**Problem**
When a line below contains the string "rating", show that line.
Data under study Start Marker
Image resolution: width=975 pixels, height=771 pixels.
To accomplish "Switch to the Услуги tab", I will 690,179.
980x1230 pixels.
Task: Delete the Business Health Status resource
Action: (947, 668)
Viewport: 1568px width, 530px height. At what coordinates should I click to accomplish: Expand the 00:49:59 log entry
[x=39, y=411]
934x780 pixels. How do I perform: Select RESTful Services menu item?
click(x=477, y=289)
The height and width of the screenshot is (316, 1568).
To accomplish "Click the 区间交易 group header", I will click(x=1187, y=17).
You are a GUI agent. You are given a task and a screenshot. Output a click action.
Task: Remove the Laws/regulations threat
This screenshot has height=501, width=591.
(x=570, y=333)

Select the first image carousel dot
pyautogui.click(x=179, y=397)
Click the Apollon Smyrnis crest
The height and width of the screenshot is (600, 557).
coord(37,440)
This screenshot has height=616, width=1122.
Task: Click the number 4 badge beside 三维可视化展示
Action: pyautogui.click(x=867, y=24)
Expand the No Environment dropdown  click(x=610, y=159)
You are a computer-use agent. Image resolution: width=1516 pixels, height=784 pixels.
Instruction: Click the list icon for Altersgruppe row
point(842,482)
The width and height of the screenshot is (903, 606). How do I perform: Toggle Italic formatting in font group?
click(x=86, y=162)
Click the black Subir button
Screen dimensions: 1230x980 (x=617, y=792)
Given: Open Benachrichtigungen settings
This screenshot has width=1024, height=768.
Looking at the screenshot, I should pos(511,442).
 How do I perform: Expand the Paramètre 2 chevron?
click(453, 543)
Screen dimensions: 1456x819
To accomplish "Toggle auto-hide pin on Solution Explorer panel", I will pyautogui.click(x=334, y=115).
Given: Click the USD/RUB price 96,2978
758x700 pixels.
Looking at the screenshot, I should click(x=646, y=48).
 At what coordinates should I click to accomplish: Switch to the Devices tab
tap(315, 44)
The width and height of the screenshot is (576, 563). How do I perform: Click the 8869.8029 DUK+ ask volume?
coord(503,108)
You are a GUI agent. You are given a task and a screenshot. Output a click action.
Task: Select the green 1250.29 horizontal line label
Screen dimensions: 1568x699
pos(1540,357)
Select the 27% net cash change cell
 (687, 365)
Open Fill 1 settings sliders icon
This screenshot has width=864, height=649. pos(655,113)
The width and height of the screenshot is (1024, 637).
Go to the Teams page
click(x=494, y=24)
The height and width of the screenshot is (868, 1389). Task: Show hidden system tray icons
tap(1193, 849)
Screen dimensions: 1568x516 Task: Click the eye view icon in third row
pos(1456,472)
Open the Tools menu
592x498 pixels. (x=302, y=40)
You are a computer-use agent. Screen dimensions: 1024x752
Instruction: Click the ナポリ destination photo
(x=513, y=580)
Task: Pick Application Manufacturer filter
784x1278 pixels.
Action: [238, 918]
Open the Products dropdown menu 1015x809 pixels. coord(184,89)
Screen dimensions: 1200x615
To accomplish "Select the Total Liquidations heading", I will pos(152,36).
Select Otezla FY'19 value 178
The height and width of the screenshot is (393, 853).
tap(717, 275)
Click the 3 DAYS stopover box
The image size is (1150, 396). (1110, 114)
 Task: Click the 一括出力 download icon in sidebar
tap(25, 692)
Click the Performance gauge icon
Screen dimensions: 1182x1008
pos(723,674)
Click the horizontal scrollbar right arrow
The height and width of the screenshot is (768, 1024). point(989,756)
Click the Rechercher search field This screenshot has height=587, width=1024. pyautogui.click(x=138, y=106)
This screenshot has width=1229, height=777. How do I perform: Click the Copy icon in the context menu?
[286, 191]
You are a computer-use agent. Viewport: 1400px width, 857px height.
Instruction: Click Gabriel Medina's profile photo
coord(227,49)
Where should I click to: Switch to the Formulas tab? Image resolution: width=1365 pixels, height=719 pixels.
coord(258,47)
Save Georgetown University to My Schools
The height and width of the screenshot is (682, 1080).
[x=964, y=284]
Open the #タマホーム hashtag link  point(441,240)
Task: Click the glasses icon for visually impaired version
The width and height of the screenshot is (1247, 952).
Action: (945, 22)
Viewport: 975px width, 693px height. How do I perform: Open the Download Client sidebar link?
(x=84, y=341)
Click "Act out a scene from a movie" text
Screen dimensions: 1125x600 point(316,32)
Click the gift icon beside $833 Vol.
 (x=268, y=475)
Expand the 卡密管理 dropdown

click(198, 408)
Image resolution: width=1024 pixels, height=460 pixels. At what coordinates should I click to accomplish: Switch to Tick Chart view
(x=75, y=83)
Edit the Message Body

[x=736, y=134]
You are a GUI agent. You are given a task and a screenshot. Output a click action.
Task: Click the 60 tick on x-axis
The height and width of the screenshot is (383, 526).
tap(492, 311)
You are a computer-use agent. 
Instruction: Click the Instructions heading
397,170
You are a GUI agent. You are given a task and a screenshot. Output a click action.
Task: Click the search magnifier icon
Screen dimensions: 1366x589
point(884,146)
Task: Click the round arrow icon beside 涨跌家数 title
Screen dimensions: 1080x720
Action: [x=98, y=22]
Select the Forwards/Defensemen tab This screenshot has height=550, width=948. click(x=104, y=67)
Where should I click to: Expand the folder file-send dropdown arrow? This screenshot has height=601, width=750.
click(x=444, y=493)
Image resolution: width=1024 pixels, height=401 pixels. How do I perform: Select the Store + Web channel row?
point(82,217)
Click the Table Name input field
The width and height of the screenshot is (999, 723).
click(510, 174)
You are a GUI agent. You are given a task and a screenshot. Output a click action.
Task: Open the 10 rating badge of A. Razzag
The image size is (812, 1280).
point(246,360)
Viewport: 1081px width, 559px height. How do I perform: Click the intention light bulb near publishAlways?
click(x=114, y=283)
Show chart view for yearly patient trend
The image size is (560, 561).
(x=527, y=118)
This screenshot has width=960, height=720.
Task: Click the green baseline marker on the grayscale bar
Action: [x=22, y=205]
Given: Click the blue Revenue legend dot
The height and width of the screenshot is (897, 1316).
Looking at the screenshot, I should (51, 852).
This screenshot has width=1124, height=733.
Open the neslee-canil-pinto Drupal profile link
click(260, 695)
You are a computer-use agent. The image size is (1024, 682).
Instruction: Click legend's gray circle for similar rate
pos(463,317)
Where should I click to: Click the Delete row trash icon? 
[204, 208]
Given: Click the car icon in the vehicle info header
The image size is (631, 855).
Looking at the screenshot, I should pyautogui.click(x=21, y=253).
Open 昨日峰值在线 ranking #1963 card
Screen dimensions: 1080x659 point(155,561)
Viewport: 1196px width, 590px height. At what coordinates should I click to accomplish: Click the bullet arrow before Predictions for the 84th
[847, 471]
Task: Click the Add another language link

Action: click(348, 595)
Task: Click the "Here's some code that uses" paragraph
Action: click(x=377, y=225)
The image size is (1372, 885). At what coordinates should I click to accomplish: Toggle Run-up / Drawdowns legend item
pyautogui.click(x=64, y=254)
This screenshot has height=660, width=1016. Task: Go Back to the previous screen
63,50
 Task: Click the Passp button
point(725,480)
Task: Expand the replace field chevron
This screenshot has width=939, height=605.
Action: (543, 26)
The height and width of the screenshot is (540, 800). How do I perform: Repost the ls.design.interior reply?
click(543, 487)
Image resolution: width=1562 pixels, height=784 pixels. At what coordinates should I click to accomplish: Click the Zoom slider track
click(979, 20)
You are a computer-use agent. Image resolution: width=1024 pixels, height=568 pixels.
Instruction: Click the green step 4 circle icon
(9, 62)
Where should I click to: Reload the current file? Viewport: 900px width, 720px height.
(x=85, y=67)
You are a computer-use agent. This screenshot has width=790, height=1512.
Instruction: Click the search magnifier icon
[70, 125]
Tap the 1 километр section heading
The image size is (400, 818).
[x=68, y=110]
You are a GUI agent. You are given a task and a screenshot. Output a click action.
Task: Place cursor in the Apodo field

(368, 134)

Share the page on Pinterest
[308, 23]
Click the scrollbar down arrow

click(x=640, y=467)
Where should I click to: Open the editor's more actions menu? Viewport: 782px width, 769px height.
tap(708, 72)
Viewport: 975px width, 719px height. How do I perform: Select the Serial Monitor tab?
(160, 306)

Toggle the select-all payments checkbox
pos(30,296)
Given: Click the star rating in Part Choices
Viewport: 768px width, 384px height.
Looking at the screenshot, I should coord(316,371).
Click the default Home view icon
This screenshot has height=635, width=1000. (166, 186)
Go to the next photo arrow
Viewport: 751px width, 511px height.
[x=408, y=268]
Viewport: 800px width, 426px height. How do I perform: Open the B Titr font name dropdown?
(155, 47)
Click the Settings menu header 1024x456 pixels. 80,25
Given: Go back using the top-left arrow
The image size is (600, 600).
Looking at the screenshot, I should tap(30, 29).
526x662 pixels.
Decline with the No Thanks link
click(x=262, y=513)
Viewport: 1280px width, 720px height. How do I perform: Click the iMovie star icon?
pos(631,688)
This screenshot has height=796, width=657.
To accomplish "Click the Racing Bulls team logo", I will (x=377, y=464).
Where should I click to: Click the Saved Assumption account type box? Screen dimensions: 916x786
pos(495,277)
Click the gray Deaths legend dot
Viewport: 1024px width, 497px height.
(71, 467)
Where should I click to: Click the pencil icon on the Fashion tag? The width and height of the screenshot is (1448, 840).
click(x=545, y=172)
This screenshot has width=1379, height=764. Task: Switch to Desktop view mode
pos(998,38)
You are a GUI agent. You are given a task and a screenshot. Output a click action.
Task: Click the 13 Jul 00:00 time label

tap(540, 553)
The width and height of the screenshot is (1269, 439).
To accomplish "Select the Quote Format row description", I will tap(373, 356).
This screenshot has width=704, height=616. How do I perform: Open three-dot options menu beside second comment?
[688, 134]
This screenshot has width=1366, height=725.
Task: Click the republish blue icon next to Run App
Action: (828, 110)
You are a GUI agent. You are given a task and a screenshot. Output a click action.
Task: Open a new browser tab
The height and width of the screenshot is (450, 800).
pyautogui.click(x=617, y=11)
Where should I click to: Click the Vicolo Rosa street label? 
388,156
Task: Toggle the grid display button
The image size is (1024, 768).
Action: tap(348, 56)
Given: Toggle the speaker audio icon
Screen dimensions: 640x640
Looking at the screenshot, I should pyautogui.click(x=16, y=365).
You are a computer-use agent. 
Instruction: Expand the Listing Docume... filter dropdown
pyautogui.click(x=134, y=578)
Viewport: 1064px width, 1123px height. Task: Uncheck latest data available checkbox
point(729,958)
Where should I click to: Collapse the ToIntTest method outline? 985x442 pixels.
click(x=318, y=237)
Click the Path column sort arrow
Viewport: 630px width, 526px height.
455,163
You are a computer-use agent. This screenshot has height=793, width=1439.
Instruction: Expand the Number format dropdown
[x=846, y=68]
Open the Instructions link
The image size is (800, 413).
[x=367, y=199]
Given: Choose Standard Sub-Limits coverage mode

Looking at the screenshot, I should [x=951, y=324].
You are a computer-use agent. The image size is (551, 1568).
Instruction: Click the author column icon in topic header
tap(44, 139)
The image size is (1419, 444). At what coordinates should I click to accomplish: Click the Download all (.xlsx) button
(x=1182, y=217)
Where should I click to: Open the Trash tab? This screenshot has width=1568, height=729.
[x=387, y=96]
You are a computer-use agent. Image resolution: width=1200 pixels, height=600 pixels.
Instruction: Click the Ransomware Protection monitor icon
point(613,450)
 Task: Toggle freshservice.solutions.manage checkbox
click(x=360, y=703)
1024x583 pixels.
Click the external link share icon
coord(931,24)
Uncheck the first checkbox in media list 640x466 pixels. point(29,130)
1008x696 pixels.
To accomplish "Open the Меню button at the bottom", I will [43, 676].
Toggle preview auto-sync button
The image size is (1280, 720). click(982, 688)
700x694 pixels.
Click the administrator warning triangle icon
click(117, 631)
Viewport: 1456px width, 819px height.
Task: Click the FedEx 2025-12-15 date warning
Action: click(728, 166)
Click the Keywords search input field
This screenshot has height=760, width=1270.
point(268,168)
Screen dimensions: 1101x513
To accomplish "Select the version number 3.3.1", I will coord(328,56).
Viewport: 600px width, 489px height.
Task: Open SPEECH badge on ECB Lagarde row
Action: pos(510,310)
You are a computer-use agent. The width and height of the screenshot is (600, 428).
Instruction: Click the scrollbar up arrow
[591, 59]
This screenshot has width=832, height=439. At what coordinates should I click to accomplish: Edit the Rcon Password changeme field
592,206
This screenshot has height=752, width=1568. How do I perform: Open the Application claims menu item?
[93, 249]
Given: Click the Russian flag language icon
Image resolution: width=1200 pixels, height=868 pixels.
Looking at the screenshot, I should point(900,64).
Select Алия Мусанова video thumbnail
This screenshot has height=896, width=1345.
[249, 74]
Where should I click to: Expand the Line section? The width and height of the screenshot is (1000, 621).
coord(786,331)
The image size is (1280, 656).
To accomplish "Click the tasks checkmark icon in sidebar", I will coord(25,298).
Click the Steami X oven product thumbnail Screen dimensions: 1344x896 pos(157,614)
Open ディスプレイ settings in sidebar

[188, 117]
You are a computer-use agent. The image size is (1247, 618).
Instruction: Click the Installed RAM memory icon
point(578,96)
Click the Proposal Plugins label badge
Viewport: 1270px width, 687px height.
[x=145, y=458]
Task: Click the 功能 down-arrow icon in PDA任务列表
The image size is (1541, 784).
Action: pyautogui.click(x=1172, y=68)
Data under study End Marker
**Written response**
Task: Open the 10 rating badge of A. Razzag
Given: Click the star rating in Part Choices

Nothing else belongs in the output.